R&R recently published a piece I wrote after driving cross country and listening to radio in each city. I didn't limit myself to one format and I made several observations that I think apply to all radio regardless of the demo they are looking to attract. Here is the transcript of that R&R piece plus a little more detail that I was unable to include in my limited column space:
To Hear a Dog Bark Press 5
It’s a prompt heard on the KROQ info line. The first time I heard it, I remember being caught of guard and laughing at the complete random opportunity KROQ found to entertain and appreciating KROQ going out of
their way to surprise me. As I’ve been traveling recently and listening to radio from city to city, I found myself reminded of that prompt because it represents a forgotten opportunity to endear listeners to our stations. The most indelible listening moments I experienced came when station's took the opportunity to entertain just for the sake of entertainment or to tell a joke just for the laugh. If you are already writing creatively to promote your station, events or your morning show, kudos you are ahead of 90% of radio being created today! Going above and beyond, the moments that really made me a fan occurred when a station put the listeners entertainment as priority one above another repetition of “today’s best hits and all the rock variety, blah, blah, blah”. Because of the amazing pressure on our inventory these moments are the exception not the rule, but their power shouldn’t be underestimated. These opportunities showcase your station’s personality and communicates that listener entertainment takes priority. These implied messages are also absorbed quicker because the listener’s aren’t being “sold” and don’t have their advertising guard up. Looking to create fans and station evangelists? Plan a few brief moments of entertainment, with no other motive that to entertain.
In the 90's when Keith Eubanks was imaging 99X I frequently heard examples of a station prioritizing entertainment over selling a positioning statement or tickets to the latest NTR event. Keith had a stable of voices and characters that he wove into serial bits, sometime interacting with the jocks and sometimes standing alone in promos that were more like SNL skits. While driving through Vegas this month, I
heard promos on Xtreme that had no ulterior motive than to make a listener laugh. They stood out against the other stations I heard on my drive. Will Morgan and John Frost today still produce 15-30 second drop-ins for their respective imaging services. They are made so a local imaging director can insert them into a book promotion promo or a new music promo or as just a stand alone to get a laugh. Too quickly we forget the latter choice because of our inventory crush and because we feel compelled to find a context to use everything.
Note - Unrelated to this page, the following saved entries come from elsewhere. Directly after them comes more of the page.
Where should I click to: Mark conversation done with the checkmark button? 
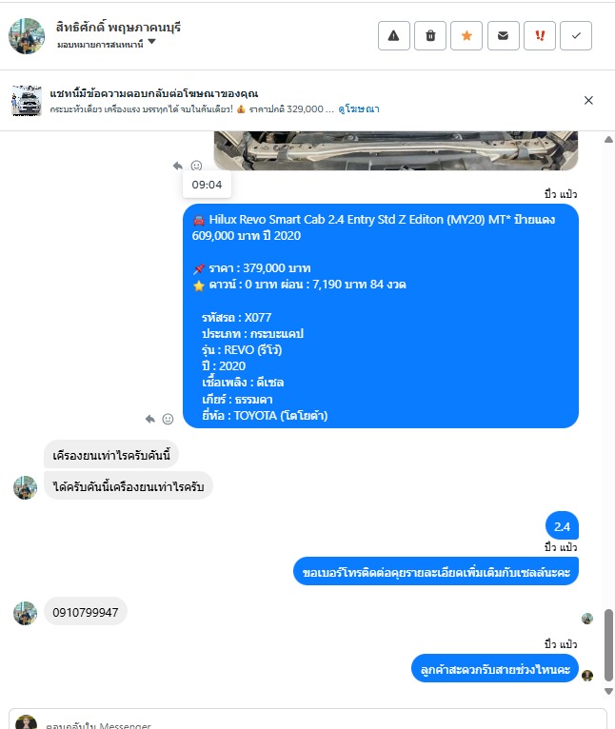coord(576,36)
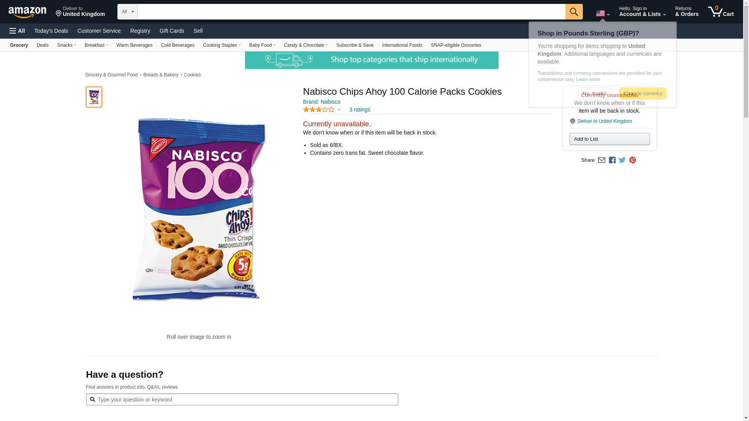Focus the question keyword search field
Image resolution: width=749 pixels, height=421 pixels.
tap(246, 400)
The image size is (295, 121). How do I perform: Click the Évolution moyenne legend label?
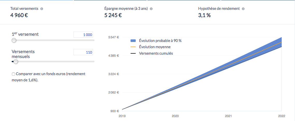tap(155, 47)
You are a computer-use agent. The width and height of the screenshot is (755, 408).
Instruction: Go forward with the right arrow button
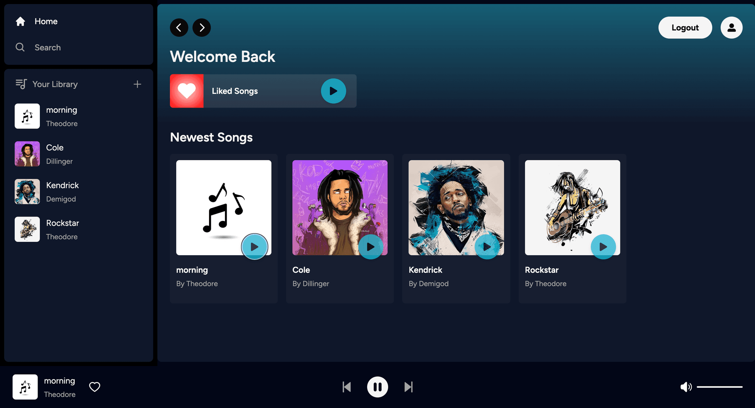202,28
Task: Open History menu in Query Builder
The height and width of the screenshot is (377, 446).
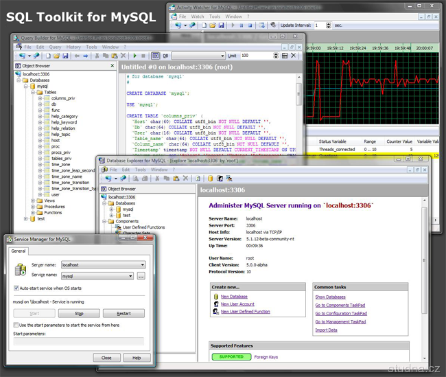Action: click(73, 47)
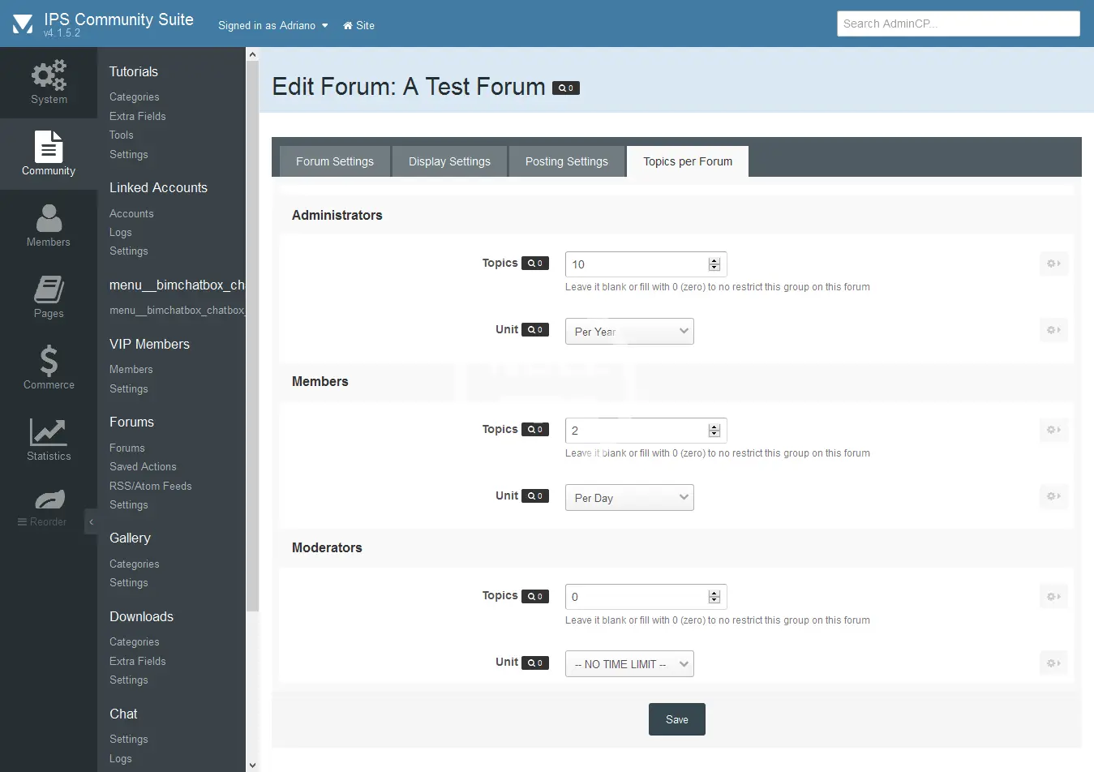Select the Community document icon
Screen dimensions: 1094x772
49,147
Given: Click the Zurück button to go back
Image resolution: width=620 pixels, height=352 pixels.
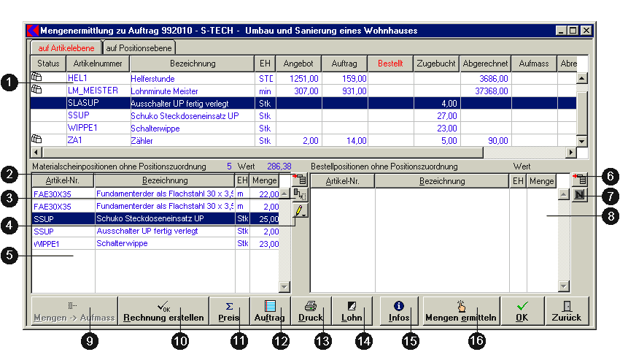Looking at the screenshot, I should tap(566, 310).

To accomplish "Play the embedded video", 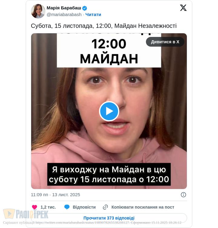I will [109, 111].
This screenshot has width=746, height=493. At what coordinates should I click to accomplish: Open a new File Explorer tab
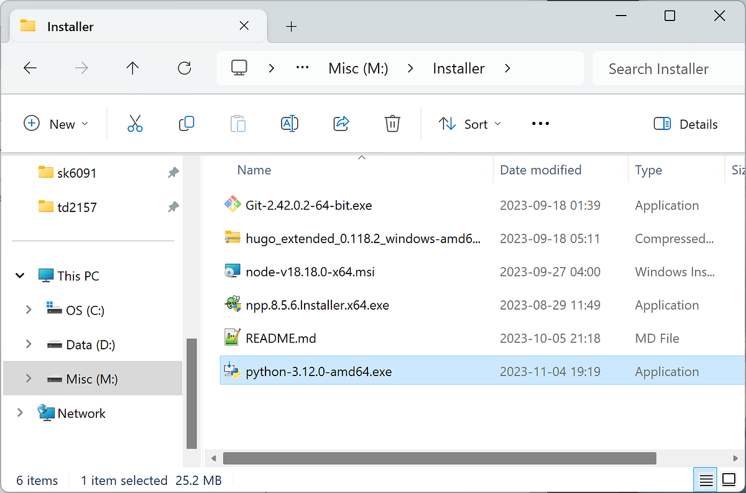point(291,26)

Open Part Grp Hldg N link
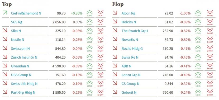[23, 92]
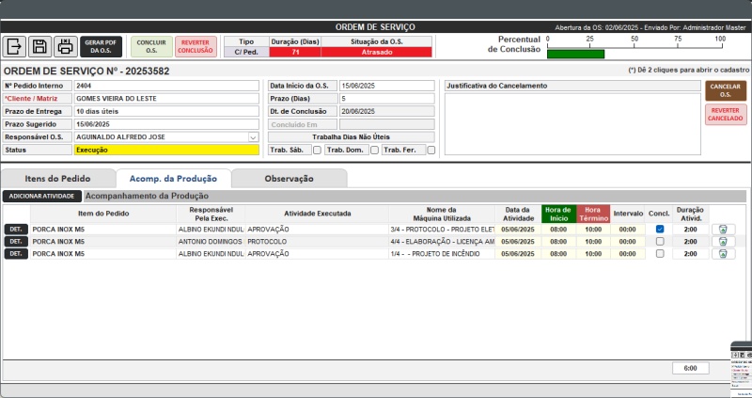Screen dimensions: 752x398
Task: Click the GERAR PDF DA O.S. button
Action: 101,47
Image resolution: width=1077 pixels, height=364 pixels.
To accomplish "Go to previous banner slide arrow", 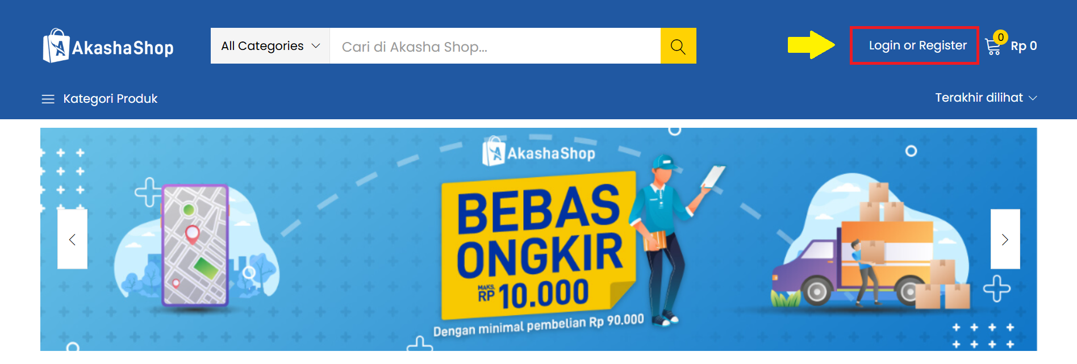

Jocks fall prey to the same thought process. Outside of mornings, it is rare to hear a jock use a break to just entertain or tell a story without looking for some way to awkwardly segue back to the music or relate the conversation to the next liner card. Jocks get lost in the exercise of doing radio the same as programmers, everything is a "clever" frontsell/backsell or the "hot topic of the night, call-in" or any number of forced exercises that would require the use of more quotation marks. When you hear Sluggo and Jed the Fish on KROQ, Halloran in San Diego, or Whip on 99X, you hear jocks with the confidence and wit to know how to entertain between the records without felling tied to the exercise.
One final, non-rock, example. Country did the best job of entertaining just to entertain of all the formats I sampled driving from coast to coast. Their entertainment was presented more as information or a set of values. Just as Xtreme in Vegas would spend a 30 second promo to get a laugh, country will dedicate 30 seconds just to stoke their audiences patriotism. A promo that doesn't try to reinforce "Texas Country" or sell tickets to the next Jamboree but just a statement "We are proud of our troops and here are a few guys in Iraq who call our town home, etc..." It reinforces the stations personality and the personality of the listeners without trying to find a way to put it in the context of "the best country variety".
We don't have to apologize or find a relevant reason to be funny or entertain or give information. Let it stand alone sometimes separated from the exercise of doing radio. Your station will have a better defined personality and listeners will thank you for giving them a break from the wall of promotion and for making the laugh. Most importantly they will thank you for putting their entertainment first.